In 1971, BEA published The Economic Accounts of the United States: Retrospect and Prospect. This volume, on the occasion of the 50th anniversary of the SURVEY OF CURRENT BUSINESS, was a series of 43 papers contributed by some of the country's most prominent economists, including past and future Federal Reserve Board chairpersons (Arthur Burns and Alan Greenspan), Nobel laureates (Wassily Leontief, Simon Kuznets, Lawrence Klein, and Paul Samuelson), Council of Economic Advisers chairpersons (Arthur Okun and Raymond Saulnier), and American Economic Association presidents (Robert Eisner, Robert Gordon, and Charles Kindleberger). BEA catalogued and prioritized the suggestions from these papers, and BEA's Director at that time, George Jaszi, responded.
In 1977, the Gross National Product Data Improvement Project Report was released. This report was prepared by the Advisory Committee on Gross National Product Data Improvement under the auspices of the Office of Management and Budget. The committee was chaired by Daniel Creamer, and the members were Rosanne Cole, Edward Denison, Raymond Goldsmith, Alan Greenspan, and John Kendrick.

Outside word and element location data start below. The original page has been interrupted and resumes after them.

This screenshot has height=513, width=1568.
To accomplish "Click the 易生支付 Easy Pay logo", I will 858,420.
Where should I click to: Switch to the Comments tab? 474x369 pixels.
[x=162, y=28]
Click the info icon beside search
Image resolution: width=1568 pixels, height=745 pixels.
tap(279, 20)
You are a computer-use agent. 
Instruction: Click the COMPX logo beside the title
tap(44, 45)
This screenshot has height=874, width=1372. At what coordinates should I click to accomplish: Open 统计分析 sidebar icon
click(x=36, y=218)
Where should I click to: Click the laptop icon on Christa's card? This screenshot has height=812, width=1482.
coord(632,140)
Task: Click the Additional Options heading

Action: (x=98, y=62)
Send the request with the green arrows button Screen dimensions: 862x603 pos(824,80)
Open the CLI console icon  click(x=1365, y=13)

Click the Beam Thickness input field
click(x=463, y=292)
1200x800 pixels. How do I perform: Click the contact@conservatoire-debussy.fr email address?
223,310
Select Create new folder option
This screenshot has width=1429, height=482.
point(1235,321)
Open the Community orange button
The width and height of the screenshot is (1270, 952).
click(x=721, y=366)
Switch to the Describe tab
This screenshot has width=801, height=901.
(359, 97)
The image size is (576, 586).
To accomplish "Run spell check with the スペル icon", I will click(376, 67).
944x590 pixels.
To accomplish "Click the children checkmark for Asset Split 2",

The report, referred to as the Creamer Report, was undertaken as a result of concerns over relatively large revisions in the GNP accounts in the early 1970's and focused on needed improvements in the source data, rather than on needed extensions and conceptual modifications.
In 1979, the Conference on Research in Income and Wealth addressed several aspects of the national income and product accounts pertaining to their role as a system of information about the behavior of the economy. Topics included the concepts and structure of the accounts, the issues involved in deflation and the treatment of quality change in price indexes, and source data. The last topic included an evaluation of major parts of the Creamer Report.
In 1982, the General Accounting Office published The Bureau of Economic Analysis Should Lead Efforts to Improve GNP Estimates. This study was intended to evaluate revisions to GNP estimates and to assign different priorities to the Creamer Report's 155 recommendations, made to 24 Federal agencies, for improving the accounts. It, too, focused more on statistical than on conceptual issues andas the title indicatesurged BEA to take a more proactive role in obtaining the source data needed to improve the accounts.